Signaling the process with lifecycle events seems quite unixy and it gives the application freedom to decide how it wants to store state. For instance, the process could get an event (signal or otherwise) and flush all of its persistent data to an SQLite database. When watchexec, or something similar, launches a new process in its place, it can simply load the previous state. This would work on disk, network, ram, etc...

Unfortunately, my goals go further than what the process level can provide. Take for instance a network tool that is mid-transfer when the developer causes a hot reload. We would like the transfer to continue after the reload completes. Or another example is a win32 hwnd and its associated message pump - can that be transferred to a new process? Seems unlikely.

In the process model, all OS allocations are freed when the process exits - this includes things like file descriptors or window handles. Now you might say, "Hey, can't you transfer file descriptors between processes?" and of course you can, in some cases, but now you must either do that manually for every type of resource you hold or hide it away behind an abstraction.

So without some major hoop jumping this seems like a no-go.

We will focus on option two then. If we want to avoid dropping all of these carefully created resources on the floor, we are going to need a long-running thread that holds all of the OS-allocated resources. On hot-reload, this thread can provide the persistent state. What this means in practice is some way of "swapping" out functions. This can be implemented in a bunch of really complicated ways (see: Executable Memory Patching ) or a really simple way: DLL/SO loading.

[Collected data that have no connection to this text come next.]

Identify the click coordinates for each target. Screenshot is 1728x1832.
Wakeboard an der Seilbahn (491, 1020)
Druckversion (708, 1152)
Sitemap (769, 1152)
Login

DLL/SO loading is not without its issues though, especially on Windows:

Generally, these will manifest as a crash on reload but in some cases, this can cause instability and hard-to-debug behavior. Fortunately, most of these have one thing in common: unloading the DLL. If we can avoid that, then we can avoid a whole class of problems at the risk of running stale code (e.g., functions that live in the memory space of an old DLL). One other issue is that this will leak memory a bit but in practice, this has not been an issue.

So the last remaining issue is how do we avoid running stale code for callbacks and similar? I believe the simplest thing here is to have the DLL register its callbacks on load. In general, it is up to the DLL to decide how to manage these registrations although sometimes integration with libs/systems make this a bit more challenging.

Allocate all memory up-front

This little trick comes from game development where using the system allocator is generally frowned upon. The idea is to preallocate a large slab of memory and perform allocations out of this memory ourselves.

There is a great introduction to this and where I first learned of this approach, in Handmade Hero specifically Day 4.

Using VirtualAlloc on Windows is a great way to get a large slab of memory that will not be released when the DLL is unloaded.

Remaining Issues and Recommendations


So let's assume we're using a large allocation and are using it as a backing for our datatypes (structs/classes/sub-allocations). With hot-reloading, we can reorder fields, change the size of structs, etc... This can be problematic as it can result in memory corruption.

Thankfully this is a development-time concern and can be fixed by simply restarting the application. There is an escape hatch however, the DLL could do data migrations if a developer put enough effort into it. In practice, I haven't found the need, but that could be because I haven't found (or looked too hard for) a good approach to solve it!

Static Variables

These will reset to their default value when the DLL loads. Old DLLs will have the old static values, but they will be inaccessible from the new DLL.

I typically avoid using local static variables and only use global static variables when I'm sure their value will be reset on every DLL load sourced from persistent memory.


Having an article without code seems like a crime, but covering all of the above concepts in a single snippet would be quite challenging. So Instead I'll show an example of a platform I've been working on that wraps all of this up into nice little packages.


#include <hotcart/hotcart.h>
#include <stdio.h>

struct State {
  bool initialized;
  u32 counter;
  u32 reloadCount;

  // Adding fields here will cause the memory requirement to grow.
  // Because we don't know where the field was added, the new State
  // will be zero filled.

// Called when the DLL loads
CartSetup() {
  // A singleton that reserves space to cover the size of State
  State *state = CartState<State>();

  if (!state->initialized) {
    state->initialized = true;

  state->counter = 0;

// Called repeatedly
CartLoop() {
  State *state = CartState<State>();
  printf("count: %u reloads: %u\n", state->counter++, state->reloadCount);

  // Sleep for 1 second

You may have noticed that reloadCount is reset to 0 when adding anotherField. This is my way of avoiding the data migration issue by simply allocating a new slab of zero-filled memory. This means that you can add/remove fields from State as long as you keep in mind that the previous memory may be cleared on the next CartSetup(). If you are not using new/malloc, this shouldn't be too big of an issue!